Eat Local in Appomattox

locavore

When we began this business venture, I always knew that it would be a never-ending learning experience. With our first year behind us, we are charging bravely into the 2017 growing season with ground tilled and seeds planted. Mama has shown me how to water the roots of our plants and taught me that if we take proper care of them, we will actually be eating out of the garden this year instead of shopping at grocery stores! Given the needs of our restaurant and the size of our property, however, we cannot produce everything we need, especially proteins.

This is where local farms and markets become a great asset to us as a family and business. Right here in Appomattox, we are fortunate to have access to many farm stands from which to source our produce like Cross Creek Farms in Red House and Evergreen Lavender Farm. There are several initiatives underway to bring larger markets to town, such as Local APX Market and the development of Courtland Field where various farmers and artisans could gather on weekly basis like the large space on Main Street in Lynchburg.

The Lynchburg Community Market has been in existence since 1783, moving several times until opening its current location on July 2, 1932. They are open on Wednesdays and Saturdays with twenty two local growers and artisans filling their floors. The participants believe that buying locally not only keeps the local economy healthy but its people too! Foods that don’t have to travel far are fresher, taste better and are more nutritious.
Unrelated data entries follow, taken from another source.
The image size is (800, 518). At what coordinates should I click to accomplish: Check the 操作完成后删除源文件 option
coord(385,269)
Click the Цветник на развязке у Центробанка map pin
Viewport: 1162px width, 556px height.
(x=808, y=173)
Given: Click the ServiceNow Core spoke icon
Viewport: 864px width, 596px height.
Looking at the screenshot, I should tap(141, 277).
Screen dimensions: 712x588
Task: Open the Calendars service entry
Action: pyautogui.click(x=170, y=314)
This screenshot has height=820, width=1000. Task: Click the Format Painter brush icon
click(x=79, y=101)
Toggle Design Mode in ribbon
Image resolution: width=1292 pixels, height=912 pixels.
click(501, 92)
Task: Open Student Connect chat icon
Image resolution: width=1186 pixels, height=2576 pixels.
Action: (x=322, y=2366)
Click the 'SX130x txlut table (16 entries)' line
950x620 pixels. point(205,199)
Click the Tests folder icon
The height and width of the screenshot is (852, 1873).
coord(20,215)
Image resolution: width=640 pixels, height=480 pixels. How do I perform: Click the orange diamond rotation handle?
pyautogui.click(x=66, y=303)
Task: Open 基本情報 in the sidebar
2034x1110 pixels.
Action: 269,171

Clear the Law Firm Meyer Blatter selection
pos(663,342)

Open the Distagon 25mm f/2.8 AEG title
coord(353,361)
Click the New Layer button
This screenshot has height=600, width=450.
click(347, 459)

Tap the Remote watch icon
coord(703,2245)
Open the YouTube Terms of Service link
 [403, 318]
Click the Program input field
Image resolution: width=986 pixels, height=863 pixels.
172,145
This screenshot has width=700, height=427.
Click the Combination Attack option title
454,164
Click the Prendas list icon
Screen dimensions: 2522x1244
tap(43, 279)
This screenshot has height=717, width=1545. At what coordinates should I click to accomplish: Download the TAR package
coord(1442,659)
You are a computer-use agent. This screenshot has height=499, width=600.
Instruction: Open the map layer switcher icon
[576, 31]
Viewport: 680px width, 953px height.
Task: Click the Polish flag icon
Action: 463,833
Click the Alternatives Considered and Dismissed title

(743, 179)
We are very happy to be getting our pork from Buckingham Berkshires located just north of Farmville. They truly believe that treating their pigs well results in a better product for their customers. First, they start with a breed appreciated for its flavor since before the time of Oliver Cromwell. The berkshire hog is known for its marbled flesh and great flavor. The farmers ensure that the pigs have free roam of the woods to be able to eat all the acorns and grass they desire. The supplemental feed given to them has no growth hormones or antibiotics and the meat never needs flavoring solutions like the “white meat” pork to which we have become accustomed.

Very recently, we were approached with the opportunity to purchase local Angus cattle raised through 4-H’s Agricultural Youth Livestock Program. Wade Spiggle offered his grain fed registered Angus to the Babcock House to establish a farm-to-table relationship with a local restaurant.  Wade has been active in the Cornerstone 4H for 8 years, working to establish a green house on the school campus and expanding his knowledge of animal husbandry on the family farm.  He enjoys working with cows and raising  them for the Central Virginia Livestock Show competition. We are excited about the opportunity to work with him!

I cannot complete a blog about sourcing locally without mentioning the vast array of wineries and breweries in the state of Virginia. We have eleven of these local gems on our menu right now and we are always looking to add more. We have not yet taken the leap into the distilleries, but the time will come…

Until then, try out the locavore diet. EAT & DRINK LOCAL!